◆ **Goal of the exercise**: Your answer should be the lines of the data below that contain "Partager".

◆ **Source data**:
▼▼▼

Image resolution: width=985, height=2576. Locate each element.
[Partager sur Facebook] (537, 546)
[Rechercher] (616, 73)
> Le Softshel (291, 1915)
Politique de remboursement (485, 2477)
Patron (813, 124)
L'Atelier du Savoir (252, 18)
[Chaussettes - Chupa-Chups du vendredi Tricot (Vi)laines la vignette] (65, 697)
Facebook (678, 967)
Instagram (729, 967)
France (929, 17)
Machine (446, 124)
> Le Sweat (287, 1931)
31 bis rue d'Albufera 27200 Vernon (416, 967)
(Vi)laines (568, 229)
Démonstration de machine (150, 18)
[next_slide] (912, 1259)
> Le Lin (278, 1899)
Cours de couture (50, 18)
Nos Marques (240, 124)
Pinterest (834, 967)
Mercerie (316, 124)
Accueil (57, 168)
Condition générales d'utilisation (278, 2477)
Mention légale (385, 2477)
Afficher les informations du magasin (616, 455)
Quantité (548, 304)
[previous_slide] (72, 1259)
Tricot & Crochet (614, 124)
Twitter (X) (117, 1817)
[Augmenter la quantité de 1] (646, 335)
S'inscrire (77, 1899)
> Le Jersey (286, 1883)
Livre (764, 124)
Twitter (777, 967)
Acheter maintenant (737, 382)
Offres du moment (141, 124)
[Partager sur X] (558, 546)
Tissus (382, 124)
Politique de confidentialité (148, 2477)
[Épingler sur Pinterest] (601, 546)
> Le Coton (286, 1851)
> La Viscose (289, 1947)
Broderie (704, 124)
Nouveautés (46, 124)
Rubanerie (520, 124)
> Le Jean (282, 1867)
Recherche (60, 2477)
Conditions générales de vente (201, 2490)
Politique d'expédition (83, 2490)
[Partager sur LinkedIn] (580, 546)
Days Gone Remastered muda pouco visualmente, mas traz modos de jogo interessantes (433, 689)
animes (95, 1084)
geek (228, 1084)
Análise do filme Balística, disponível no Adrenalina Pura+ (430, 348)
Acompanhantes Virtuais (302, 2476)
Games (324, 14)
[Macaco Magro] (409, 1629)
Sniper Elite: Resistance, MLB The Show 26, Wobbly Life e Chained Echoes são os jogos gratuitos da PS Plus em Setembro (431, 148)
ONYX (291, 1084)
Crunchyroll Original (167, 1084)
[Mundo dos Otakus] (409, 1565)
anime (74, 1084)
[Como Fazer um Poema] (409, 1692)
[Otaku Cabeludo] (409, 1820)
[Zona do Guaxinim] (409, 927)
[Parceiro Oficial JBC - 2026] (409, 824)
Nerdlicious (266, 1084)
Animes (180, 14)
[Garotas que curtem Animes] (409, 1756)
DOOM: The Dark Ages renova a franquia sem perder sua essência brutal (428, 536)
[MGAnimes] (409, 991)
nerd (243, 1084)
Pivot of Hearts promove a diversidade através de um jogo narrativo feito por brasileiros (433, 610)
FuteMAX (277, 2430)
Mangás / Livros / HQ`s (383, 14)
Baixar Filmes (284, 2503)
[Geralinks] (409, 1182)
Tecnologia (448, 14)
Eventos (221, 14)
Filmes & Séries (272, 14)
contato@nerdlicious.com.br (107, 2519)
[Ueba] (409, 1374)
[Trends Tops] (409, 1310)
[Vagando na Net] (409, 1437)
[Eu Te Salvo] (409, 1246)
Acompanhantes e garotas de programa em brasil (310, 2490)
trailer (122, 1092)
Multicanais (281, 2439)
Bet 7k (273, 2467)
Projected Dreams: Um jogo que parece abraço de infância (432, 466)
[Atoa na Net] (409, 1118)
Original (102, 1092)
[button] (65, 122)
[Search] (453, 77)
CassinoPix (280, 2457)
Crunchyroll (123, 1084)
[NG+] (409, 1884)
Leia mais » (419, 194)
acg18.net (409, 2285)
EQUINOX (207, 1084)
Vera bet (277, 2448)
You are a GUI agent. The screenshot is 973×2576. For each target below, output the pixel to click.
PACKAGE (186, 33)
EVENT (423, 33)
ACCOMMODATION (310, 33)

▲▲▲

◆ **Finished exercise**:
[Partager sur Facebook] (537, 546)
[Partager sur X] (558, 546)
[Partager sur LinkedIn] (580, 546)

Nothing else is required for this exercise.